_Input data_

※

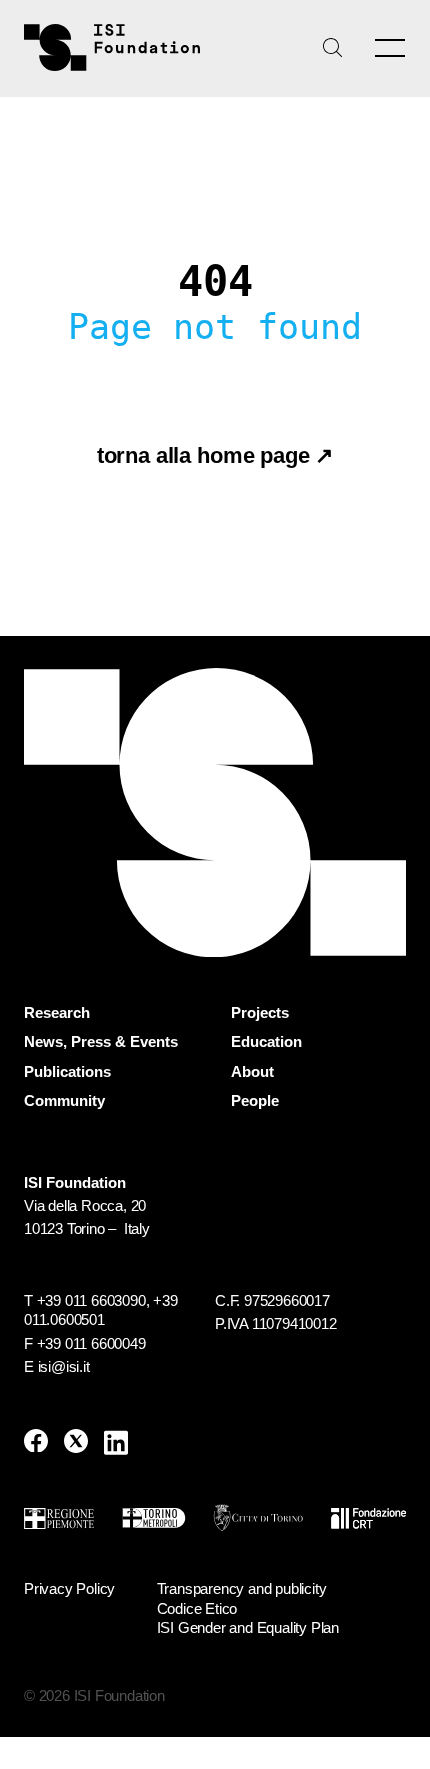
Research (57, 1013)
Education (266, 1042)
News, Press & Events (101, 1042)
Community (64, 1101)
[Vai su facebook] (36, 1442)
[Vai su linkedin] (116, 1442)
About (252, 1072)
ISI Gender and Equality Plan (248, 1627)
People (255, 1101)
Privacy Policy (69, 1588)
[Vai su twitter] (76, 1442)
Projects (260, 1013)
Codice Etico (197, 1608)
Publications (67, 1072)
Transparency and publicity (242, 1588)
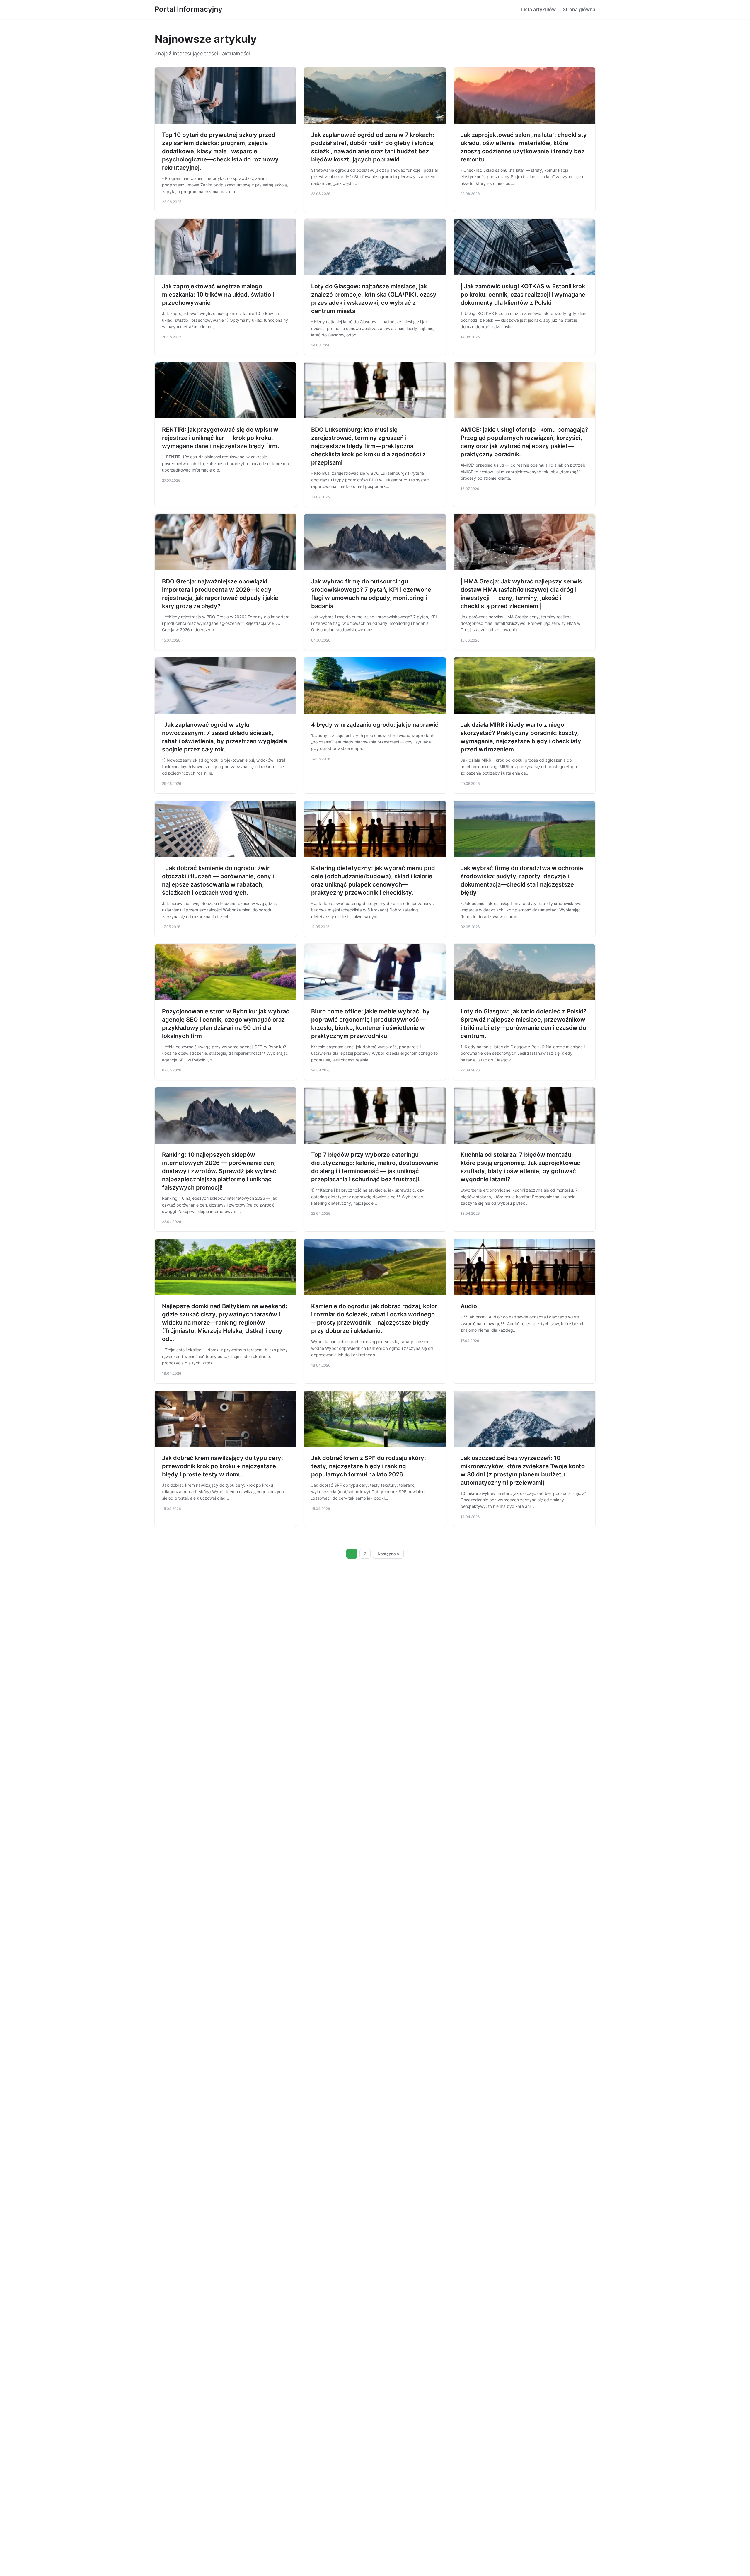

※

Extract only the lines from the line containing "[Vai su linkedin] (116, 1442)" through the final line of the records; keep both ends and drop every picture.

_Answer to this exercise_
[Vai su linkedin] (116, 1442)
About (252, 1072)
ISI Gender and Equality Plan (248, 1627)
People (255, 1101)
Privacy Policy (69, 1588)
[Vai su twitter] (76, 1442)
Projects (260, 1013)
Codice Etico (197, 1608)
Publications (67, 1072)
Transparency and publicity (242, 1588)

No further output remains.